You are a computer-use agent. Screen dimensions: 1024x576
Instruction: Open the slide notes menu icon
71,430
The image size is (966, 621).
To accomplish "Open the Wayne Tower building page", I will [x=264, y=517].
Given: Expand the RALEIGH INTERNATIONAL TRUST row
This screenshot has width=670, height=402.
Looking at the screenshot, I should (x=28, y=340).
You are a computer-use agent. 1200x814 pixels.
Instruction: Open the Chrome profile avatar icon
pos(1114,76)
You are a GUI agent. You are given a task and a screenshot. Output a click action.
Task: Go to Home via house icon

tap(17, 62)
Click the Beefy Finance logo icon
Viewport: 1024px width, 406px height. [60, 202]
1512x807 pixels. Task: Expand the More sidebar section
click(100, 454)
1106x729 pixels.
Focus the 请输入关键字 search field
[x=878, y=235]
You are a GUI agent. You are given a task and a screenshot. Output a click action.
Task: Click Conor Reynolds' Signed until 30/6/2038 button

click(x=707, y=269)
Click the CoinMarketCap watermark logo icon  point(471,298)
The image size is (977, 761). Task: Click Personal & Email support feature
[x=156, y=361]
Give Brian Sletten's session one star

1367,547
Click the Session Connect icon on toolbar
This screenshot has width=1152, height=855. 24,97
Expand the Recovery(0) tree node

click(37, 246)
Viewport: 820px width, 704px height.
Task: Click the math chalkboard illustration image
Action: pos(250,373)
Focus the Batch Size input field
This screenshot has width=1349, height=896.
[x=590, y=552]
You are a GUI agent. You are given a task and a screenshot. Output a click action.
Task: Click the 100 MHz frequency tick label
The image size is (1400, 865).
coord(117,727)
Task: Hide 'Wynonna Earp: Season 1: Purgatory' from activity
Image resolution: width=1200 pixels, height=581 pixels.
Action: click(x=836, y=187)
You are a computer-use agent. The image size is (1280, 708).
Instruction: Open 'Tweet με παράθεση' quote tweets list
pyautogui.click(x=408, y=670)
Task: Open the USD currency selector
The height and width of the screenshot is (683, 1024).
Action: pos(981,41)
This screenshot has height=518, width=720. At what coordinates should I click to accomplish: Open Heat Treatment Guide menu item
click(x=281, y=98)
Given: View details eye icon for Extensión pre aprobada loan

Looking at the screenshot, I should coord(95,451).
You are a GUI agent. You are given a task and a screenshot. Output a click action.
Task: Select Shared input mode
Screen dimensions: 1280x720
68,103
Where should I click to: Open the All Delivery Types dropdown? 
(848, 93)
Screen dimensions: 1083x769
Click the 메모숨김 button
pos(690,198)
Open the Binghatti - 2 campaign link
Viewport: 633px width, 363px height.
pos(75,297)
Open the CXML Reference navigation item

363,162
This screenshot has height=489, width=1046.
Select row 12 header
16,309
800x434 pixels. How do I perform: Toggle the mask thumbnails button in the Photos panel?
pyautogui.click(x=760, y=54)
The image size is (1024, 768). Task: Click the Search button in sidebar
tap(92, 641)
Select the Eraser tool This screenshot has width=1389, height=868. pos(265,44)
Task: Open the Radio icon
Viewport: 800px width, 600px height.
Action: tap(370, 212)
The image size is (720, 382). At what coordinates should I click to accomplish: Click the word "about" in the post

* * *

Each entry above is to be transcribed exactly as it was written.

You are a computer-use agent. Screen dimensions: 1024x576
Instruction: Open the slide notes menu icon
71,430
The image size is (966, 621).
To accomplish "Open the Wayne Tower building page", I will [x=264, y=517].
Given: Expand the RALEIGH INTERNATIONAL TRUST row
This screenshot has width=670, height=402.
Looking at the screenshot, I should (x=28, y=340).
You are a computer-use agent. 1200x814 pixels.
Instruction: Open the Chrome profile avatar icon
pos(1114,76)
You are a GUI agent. You are given a task and a screenshot. Output a click action.
Task: Go to Home via house icon

tap(17, 62)
Click the Beefy Finance logo icon
Viewport: 1024px width, 406px height. [60, 202]
1512x807 pixels. Task: Expand the More sidebar section
click(100, 454)
1106x729 pixels.
Focus the 请输入关键字 search field
[x=878, y=235]
You are a GUI agent. You are given a task and a screenshot. Output a click action.
Task: Click Conor Reynolds' Signed until 30/6/2038 button

click(x=707, y=269)
Click the CoinMarketCap watermark logo icon  point(471,298)
The image size is (977, 761). Task: Click Personal & Email support feature
[x=156, y=361]
Give Brian Sletten's session one star

1367,547
Click the Session Connect icon on toolbar
This screenshot has width=1152, height=855. 24,97
Expand the Recovery(0) tree node

click(37, 246)
Viewport: 820px width, 704px height.
Task: Click the math chalkboard illustration image
Action: pos(250,373)
Focus the Batch Size input field
This screenshot has width=1349, height=896.
[x=590, y=552]
You are a GUI agent. You are given a task and a screenshot. Output a click action.
Task: Click the 100 MHz frequency tick label
The image size is (1400, 865).
coord(117,727)
Task: Hide 'Wynonna Earp: Season 1: Purgatory' from activity
Image resolution: width=1200 pixels, height=581 pixels.
Action: click(x=836, y=187)
You are a computer-use agent. The image size is (1280, 708).
Instruction: Open 'Tweet με παράθεση' quote tweets list
pyautogui.click(x=408, y=670)
Task: Open the USD currency selector
The height and width of the screenshot is (683, 1024).
Action: pos(981,41)
This screenshot has height=518, width=720. At what coordinates should I click to accomplish: Open Heat Treatment Guide menu item
click(x=281, y=98)
Given: View details eye icon for Extensión pre aprobada loan

Looking at the screenshot, I should coord(95,451).
You are a GUI agent. You are given a task and a screenshot. Output a click action.
Task: Select Shared input mode
Screen dimensions: 1280x720
68,103
Where should I click to: Open the All Delivery Types dropdown? 
(848, 93)
Screen dimensions: 1083x769
Click the 메모숨김 button
pos(690,198)
Open the Binghatti - 2 campaign link
Viewport: 633px width, 363px height.
pos(75,297)
Open the CXML Reference navigation item

363,162
This screenshot has height=489, width=1046.
Select row 12 header
16,309
800x434 pixels. How do I perform: Toggle the mask thumbnails button in the Photos panel?
pyautogui.click(x=760, y=54)
The image size is (1024, 768). Task: Click the Search button in sidebar
tap(92, 641)
Select the Eraser tool This screenshot has width=1389, height=868. pos(265,44)
Task: Open the Radio icon
Viewport: 800px width, 600px height.
Action: tap(370, 212)
The image size is (720, 382). At what coordinates should I click to accomplish: Click the word "about" in the post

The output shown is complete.